Un autre problème tient aussi à l’instrument. Pour comprendre pourquoi l’aigu du soprano peut être problématique, je me suis livré à une analyse spectrale de quelques notes. Par exemple le ré aigu:
Il
en ressort que:
- il n’y a pas grand chose au-delà de 10kHz
- l'essentiel se passe entre 1 et 8kHz (pour information, la fondamentale du
ré aigu est proche de
1000Hz).
L'accumulation de partiels en plein dans la zone de
sensibilité maximale de l’oreille conduit à considérer comme critique
l'étendue entre 2 et 6kHz. Encore convient-il de préciser que la
situation est ici relativement sous contrôle avec l'emploi d'un bec
Lebayle Jazz. Mais d'autres becs caractérisés par leur brillance
peuvent franchement irriter l'oreille.
Ce problème déjà notable en direct, et qui contribue sans doute à ce que certains n'aiment pas le soprano, est ensuite largement amplifié par les prises de son. On le comprend facilement en examinant les courbes de réponse en fréquence de trois micros devenus des classiques pour le saxophone, tant sur scène qu’en studio:
Shure
SM-57
Sennheiser
MD-421
Electrovoics EV-20
Enfin
il y a un problème plus général tenant à l'acoustique. Il faut savoir
que les fréquences aigues s'atténuent plus vite avec la distance que
les fréquences graves.Par conséquent, un auditeur moyen se tenant à
quelques mètres d'un musicien ne va pas entendre la même chose que
celui-ci, ni qu'un micro prenant le son à quelques centimètres de
l'instrument.
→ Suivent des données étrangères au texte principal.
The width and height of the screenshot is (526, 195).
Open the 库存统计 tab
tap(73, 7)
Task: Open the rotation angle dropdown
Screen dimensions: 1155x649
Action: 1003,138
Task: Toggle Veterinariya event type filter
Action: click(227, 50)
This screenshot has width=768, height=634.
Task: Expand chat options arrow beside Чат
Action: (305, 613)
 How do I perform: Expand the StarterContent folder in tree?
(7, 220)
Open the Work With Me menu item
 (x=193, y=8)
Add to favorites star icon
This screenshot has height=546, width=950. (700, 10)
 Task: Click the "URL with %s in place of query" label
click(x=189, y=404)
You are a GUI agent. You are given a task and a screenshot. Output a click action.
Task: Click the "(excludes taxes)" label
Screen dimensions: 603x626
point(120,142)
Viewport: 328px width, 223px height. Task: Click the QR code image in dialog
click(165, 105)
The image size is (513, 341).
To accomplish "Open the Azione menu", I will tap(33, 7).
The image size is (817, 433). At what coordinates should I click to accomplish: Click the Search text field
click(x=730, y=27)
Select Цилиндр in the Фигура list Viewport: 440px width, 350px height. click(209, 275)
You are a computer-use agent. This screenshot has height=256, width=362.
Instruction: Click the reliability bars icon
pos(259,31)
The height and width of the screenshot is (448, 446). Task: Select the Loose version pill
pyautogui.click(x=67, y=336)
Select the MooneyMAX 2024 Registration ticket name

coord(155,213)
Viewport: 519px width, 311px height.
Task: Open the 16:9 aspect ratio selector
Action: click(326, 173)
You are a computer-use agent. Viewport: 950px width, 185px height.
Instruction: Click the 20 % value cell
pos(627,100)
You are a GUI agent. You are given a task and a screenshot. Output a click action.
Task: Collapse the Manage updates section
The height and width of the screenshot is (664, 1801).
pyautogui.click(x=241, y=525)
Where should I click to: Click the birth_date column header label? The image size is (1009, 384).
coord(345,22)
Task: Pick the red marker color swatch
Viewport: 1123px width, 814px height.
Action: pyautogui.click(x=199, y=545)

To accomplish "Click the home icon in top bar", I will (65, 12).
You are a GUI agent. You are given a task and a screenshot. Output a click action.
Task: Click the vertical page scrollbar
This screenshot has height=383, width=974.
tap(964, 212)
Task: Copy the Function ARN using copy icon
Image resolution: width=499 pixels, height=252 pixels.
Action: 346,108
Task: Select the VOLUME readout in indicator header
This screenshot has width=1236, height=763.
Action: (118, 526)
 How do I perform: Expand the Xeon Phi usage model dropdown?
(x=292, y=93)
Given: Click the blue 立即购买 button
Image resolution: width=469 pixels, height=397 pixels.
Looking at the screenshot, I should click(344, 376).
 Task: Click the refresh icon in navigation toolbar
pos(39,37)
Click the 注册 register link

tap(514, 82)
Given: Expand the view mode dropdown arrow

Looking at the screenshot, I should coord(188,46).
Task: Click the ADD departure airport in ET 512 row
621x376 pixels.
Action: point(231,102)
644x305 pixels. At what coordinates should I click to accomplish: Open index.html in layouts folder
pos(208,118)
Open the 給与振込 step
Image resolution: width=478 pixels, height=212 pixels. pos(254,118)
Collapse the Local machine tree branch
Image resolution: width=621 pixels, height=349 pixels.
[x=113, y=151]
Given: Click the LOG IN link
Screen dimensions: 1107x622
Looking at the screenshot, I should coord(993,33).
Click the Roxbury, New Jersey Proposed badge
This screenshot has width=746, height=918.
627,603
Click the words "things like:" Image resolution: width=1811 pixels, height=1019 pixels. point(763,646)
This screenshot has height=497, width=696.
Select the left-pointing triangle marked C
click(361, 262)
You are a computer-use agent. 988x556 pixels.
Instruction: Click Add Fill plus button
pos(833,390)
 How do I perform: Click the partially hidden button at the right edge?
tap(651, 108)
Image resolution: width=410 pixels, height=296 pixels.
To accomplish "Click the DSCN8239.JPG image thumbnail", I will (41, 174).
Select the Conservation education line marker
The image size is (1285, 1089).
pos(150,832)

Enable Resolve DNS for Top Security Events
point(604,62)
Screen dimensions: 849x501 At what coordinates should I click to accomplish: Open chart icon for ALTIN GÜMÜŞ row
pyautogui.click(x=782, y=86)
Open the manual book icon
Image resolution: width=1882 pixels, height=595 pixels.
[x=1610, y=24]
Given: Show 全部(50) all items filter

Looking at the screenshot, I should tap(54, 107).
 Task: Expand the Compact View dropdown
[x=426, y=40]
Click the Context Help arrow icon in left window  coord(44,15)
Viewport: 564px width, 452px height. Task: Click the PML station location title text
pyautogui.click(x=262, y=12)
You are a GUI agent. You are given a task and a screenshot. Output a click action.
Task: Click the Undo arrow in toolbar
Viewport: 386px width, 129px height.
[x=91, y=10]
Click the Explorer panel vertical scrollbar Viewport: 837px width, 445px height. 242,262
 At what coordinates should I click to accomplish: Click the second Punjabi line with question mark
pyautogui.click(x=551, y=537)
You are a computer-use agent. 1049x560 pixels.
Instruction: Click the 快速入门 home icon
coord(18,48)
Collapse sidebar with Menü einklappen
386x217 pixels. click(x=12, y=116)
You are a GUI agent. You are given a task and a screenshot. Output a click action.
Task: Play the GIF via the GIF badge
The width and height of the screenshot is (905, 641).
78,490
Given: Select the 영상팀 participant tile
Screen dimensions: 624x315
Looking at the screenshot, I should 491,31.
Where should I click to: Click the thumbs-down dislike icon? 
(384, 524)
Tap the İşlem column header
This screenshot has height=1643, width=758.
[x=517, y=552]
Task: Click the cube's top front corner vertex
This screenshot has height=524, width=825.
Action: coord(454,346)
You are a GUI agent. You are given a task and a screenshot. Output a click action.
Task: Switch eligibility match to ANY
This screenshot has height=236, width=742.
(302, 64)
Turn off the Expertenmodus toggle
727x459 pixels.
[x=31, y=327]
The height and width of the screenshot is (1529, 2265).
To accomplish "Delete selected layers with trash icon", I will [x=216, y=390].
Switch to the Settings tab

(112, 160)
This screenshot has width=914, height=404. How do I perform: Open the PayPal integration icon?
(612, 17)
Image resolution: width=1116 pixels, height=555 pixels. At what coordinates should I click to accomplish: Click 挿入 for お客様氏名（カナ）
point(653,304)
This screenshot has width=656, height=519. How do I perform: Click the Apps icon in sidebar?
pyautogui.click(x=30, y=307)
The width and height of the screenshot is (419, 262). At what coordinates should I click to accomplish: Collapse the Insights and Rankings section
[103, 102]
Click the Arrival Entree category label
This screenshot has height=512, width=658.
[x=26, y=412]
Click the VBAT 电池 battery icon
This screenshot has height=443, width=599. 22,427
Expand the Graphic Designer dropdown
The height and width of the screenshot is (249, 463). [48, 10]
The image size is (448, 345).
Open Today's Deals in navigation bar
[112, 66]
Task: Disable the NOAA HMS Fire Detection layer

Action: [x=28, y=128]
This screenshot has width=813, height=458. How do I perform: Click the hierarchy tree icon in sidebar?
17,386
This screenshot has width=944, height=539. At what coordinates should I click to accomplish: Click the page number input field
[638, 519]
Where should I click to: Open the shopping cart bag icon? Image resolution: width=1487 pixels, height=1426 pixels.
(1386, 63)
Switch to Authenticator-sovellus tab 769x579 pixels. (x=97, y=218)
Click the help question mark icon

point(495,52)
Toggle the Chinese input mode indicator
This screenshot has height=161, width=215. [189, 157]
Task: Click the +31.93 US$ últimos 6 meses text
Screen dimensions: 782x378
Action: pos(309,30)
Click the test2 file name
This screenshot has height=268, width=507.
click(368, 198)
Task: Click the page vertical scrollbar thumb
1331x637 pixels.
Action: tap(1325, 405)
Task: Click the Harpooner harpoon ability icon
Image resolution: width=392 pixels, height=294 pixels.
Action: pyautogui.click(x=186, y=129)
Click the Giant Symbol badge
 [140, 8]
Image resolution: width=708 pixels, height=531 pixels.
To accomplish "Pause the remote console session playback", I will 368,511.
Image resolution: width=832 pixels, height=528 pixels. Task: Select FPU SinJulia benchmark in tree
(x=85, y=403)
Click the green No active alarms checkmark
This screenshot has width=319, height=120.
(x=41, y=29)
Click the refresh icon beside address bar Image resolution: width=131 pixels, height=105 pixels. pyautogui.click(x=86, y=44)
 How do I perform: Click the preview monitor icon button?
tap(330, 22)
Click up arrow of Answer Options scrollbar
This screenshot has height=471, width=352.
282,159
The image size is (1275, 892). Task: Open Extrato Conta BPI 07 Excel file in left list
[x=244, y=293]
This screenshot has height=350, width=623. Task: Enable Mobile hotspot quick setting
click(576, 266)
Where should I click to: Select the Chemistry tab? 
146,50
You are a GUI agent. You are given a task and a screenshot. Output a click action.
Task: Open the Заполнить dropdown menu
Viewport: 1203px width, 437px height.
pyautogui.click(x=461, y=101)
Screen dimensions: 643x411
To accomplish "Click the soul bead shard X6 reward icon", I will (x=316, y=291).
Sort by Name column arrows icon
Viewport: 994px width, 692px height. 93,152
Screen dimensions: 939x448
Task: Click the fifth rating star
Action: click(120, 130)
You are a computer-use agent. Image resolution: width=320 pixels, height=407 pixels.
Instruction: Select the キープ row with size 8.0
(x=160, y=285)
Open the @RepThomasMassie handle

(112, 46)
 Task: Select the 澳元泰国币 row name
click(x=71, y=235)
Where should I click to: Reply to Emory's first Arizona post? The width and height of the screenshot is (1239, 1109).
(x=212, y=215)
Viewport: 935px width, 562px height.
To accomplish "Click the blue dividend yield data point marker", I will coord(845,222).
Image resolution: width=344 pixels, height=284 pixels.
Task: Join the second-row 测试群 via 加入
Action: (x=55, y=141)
Autrement dit, toute prise de son de proximité a tendance
à faire ressortir les aigus par rapport à une situation d'écoute
réelle. Et là encore le problème est amplifié par des micros à l'aigu
remontant.
En
fait presque tous les micros, quel que soit
leur type, présentent des remontées semblables dans l’aigu. On
peut se demander pourquoi. Les raisons en sont diverses et j’en
donne quelques unes ci-après. S’il est des cas où de telles
remontées sont bénéfiques (comme l’intelligibilité d’une voix
au milieu d’autres sons), il en est d’autres où elle est
nuisible. Ce qui marche avec les saxophones ténor et alto devient
problématique avec le soprano.
J’ai alors cherché dans un budget raisonnable
(250€ maximum) quels micros cardioïdes présentaient une courbe de
réponse satisfaisante. Deux ont particulièrement attiré mon
attention:
Oktava
MK-101
Lauten
LA-220
Il
va de soi que la seule courbe de fréquence
n’est pas suffisante pour juger de l’adéquation d'un micro aux
besoins. J’ai finalement choisi le Lauten parce qu’il intègre
des filtres, contrairement à l’Oktava: un coupe-bas à 120Hz utile
pour éliminer les résonances de salle et autres ronflements, et,
chose particulièrement rare, un coupe-haut à 12kHz utile pour
nettoyer les bruits parasites dans le haut du spectre. Quant à la
distorsion harmonique, la réponse aux transitoires, et autres
joyeusetés qui participent de la qualité d’un micro, seule
l’expérience pourra dire. Sachant qu’il n’est pas possible de
tout essayer, il faut bien se décider.
Les premiers essais se révèlent satisfaisants, tant au soprano qu’au ténor: un son transparent et sans agressivité. Ma compagne Corinne à qui je les ai fait écouter ajoute que cela sonne naturel, ce dont en tant qu’instrumentiste je ne puis juger: soufflant dans l’instrument, je ne l’entends jamais comme l’entend un auditeur.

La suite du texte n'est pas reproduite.